Bin grad fleissig dabei meinem Todesritter INgi beizubringen und bin nun über 200 gelangt.

Gibts eine Auflistung an Rezepten was Gnom und was Goblin rezepte es so gibt in WOTLK? Das Taschenmesser, die Gürtelverzauberungen, dier Handschuhverzauberungen, Motorad, können das alle?


----------



## RodrigoGrimm (3. Dezember 2008)

KimOhNo schrieb:


> Der Titel sagt alles!
> 
> Bin grad fleissig dabei meinem Todesritter INgi beizubringen und bin nun über 200 gelangt.
> 
> Gibts eine Auflistung an Rezepten was Gnom und was Goblin rezepte es so gibt in WOTLK? Das Taschenmesser, die Gürtelverzauberungen, dier Handschuhverzauberungen, Motorad, können das alle?




Jop. Das können alle. Unterschiede gibt es dann, ob du mit dem Dimensionszerfetzer nach Nethersturm portest oder mit so nen GnomIngi Ding zur Station im Schergrat. Asonsten findest du fast zu allem wichtigen ein Pendant auf der jeweils anderen Seite. 

Grundsätzlich machen die Goblin sachen mehr "Wummmps" und die Gnomsachen kontrollieren mehr und so 


			Dieser Inhalt steht nur eingeloggten Mitgliedern zur Verfügung.
        



Beste Grüße. Rod


----------



## Glückskugel (6. Dezember 2008)

Hi

Kann ich wenn ich auf gnomeningenieur geskillt hab noch auf irgendwie auf Goblininge wechseln ?  
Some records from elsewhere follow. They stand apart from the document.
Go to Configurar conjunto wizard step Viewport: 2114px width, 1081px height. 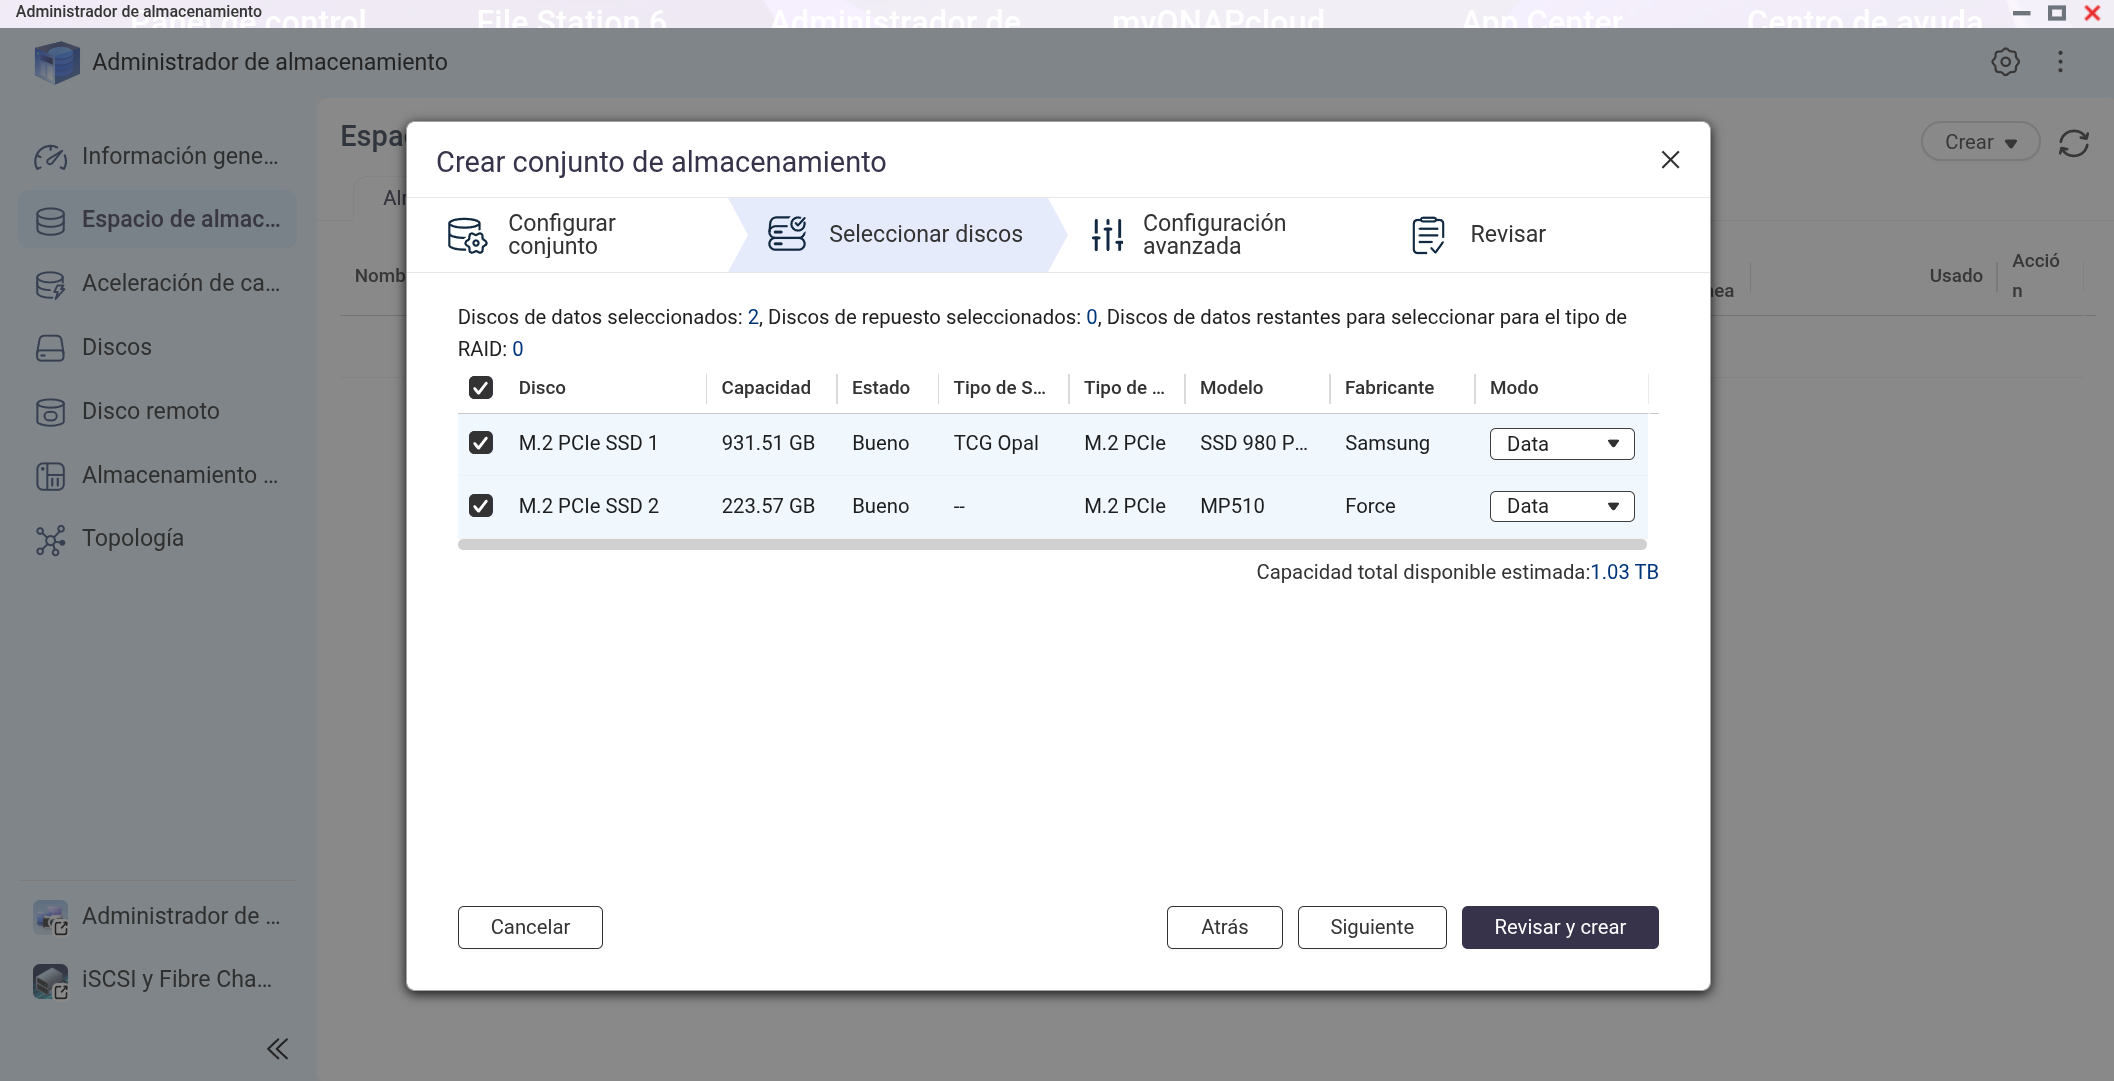[x=560, y=235]
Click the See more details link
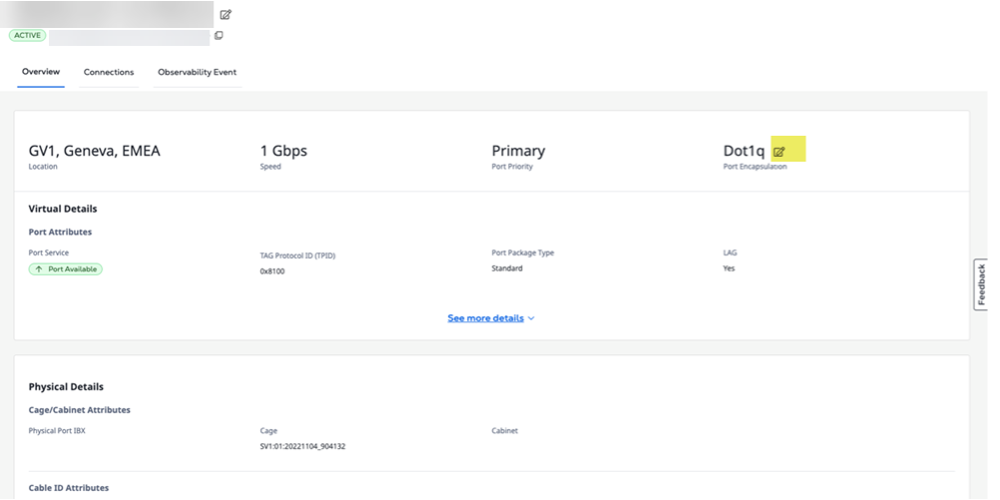This screenshot has height=500, width=1000. pyautogui.click(x=485, y=318)
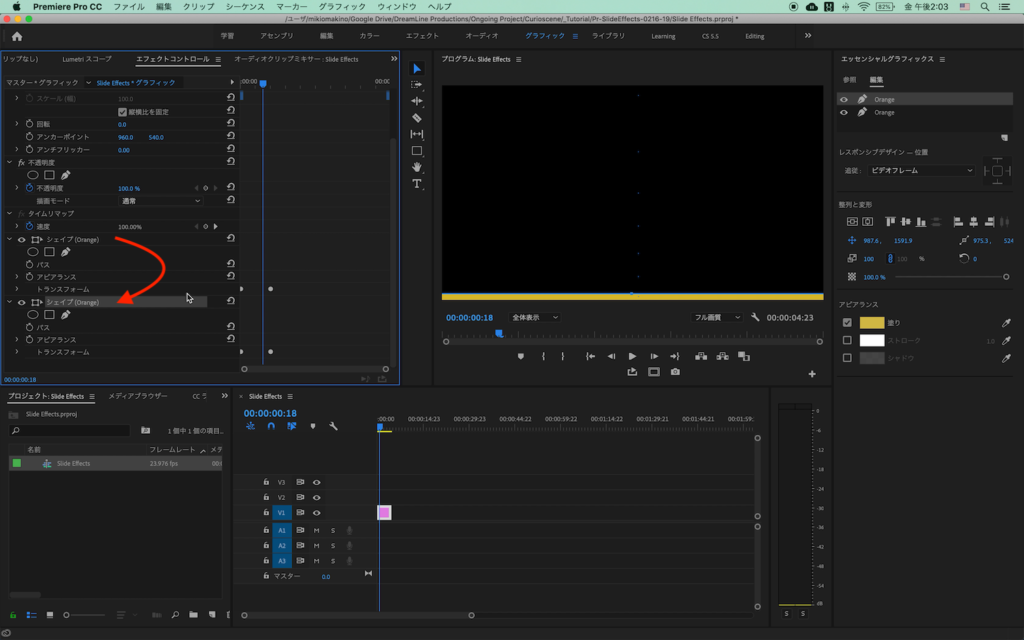Click the fill color eyedropper icon
This screenshot has height=640, width=1024.
pyautogui.click(x=1007, y=323)
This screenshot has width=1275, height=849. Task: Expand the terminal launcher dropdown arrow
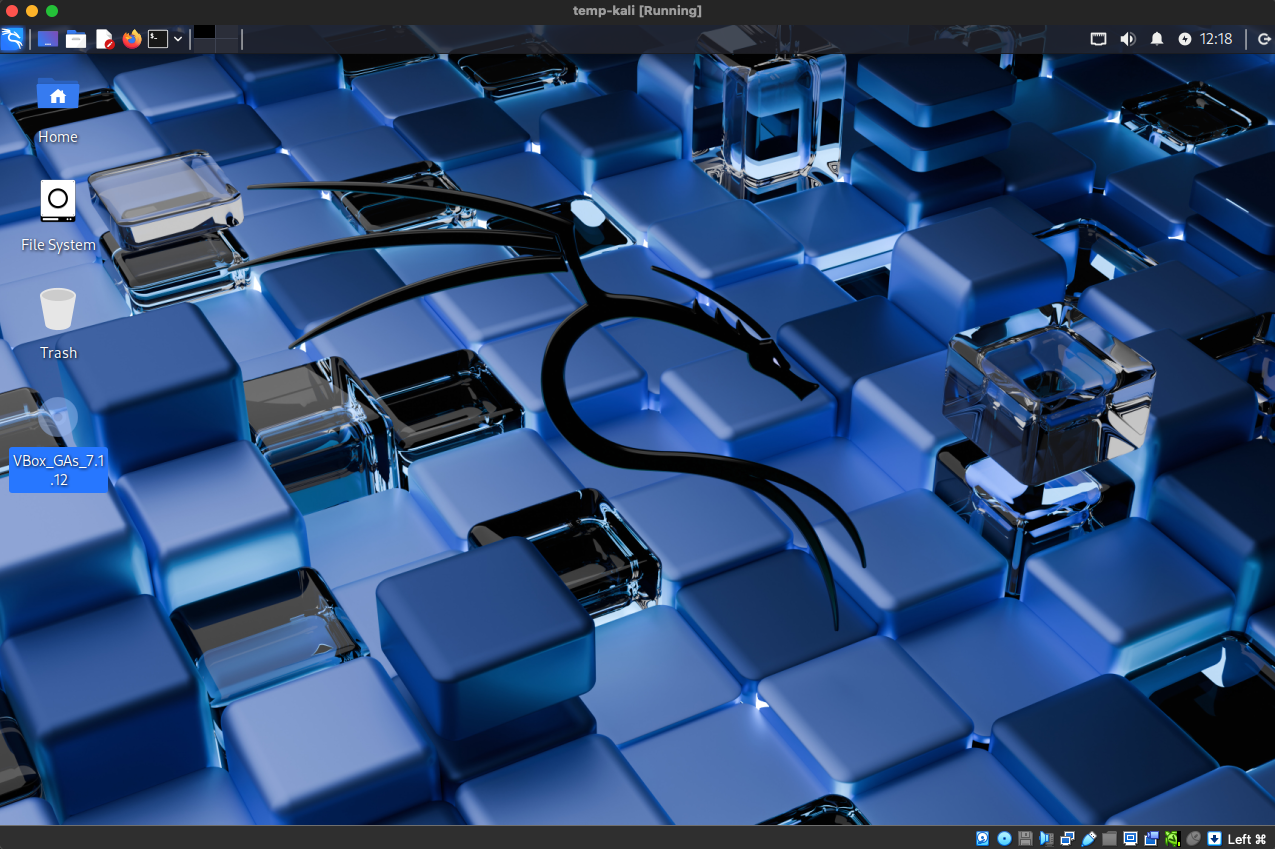pos(178,39)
			Dieser Inhalt steht nur eingeloggten Mitgliedern zur Verfügung.
        

 
Suche nach Antwort!


----------



## WINDoSt (7. Dezember 2008)

Glückskugel schrieb:


> Hi
> 
> Kann ich wenn ich auf gnomeningenieur geskillt hab noch auf irgendwie auf Goblininge wechseln ?
> 
> ...



Nein, geht nicht.


----------



## Maternus (7. Dezember 2008)

Selbstverständlich kann man wechseln, gibt hier im Forum mehr als genug Threads zu dem Thema.

Die SuFu wird dir mit Sicherheit in kürzester Zeit Auskunft geben.


----------



## ach was solls. (7. Dezember 2008)

Wth man kann wechseln ? Hab ich verschlafen oder was ist passier? Das können ja nur alle anderen Berufe ..


----------



## migraene (8. Dezember 2008)

in tanaris zur küste (dampfdruckpier?) da is am hang ein haus mit kristallkugel drin,drauf klicken->verlernen->neu lernen bei lehrer deiner wahl


----------



## Treppe (13. Januar 2009)

kann man eigen wenn man ersma ma inge spezi hat auch eine andere nehmen ???   


			Dieser Inhalt steht nur eingeloggten Mitgliedern zur Verfügung.
        

 ???

/sinnfreie frage......... lol


----------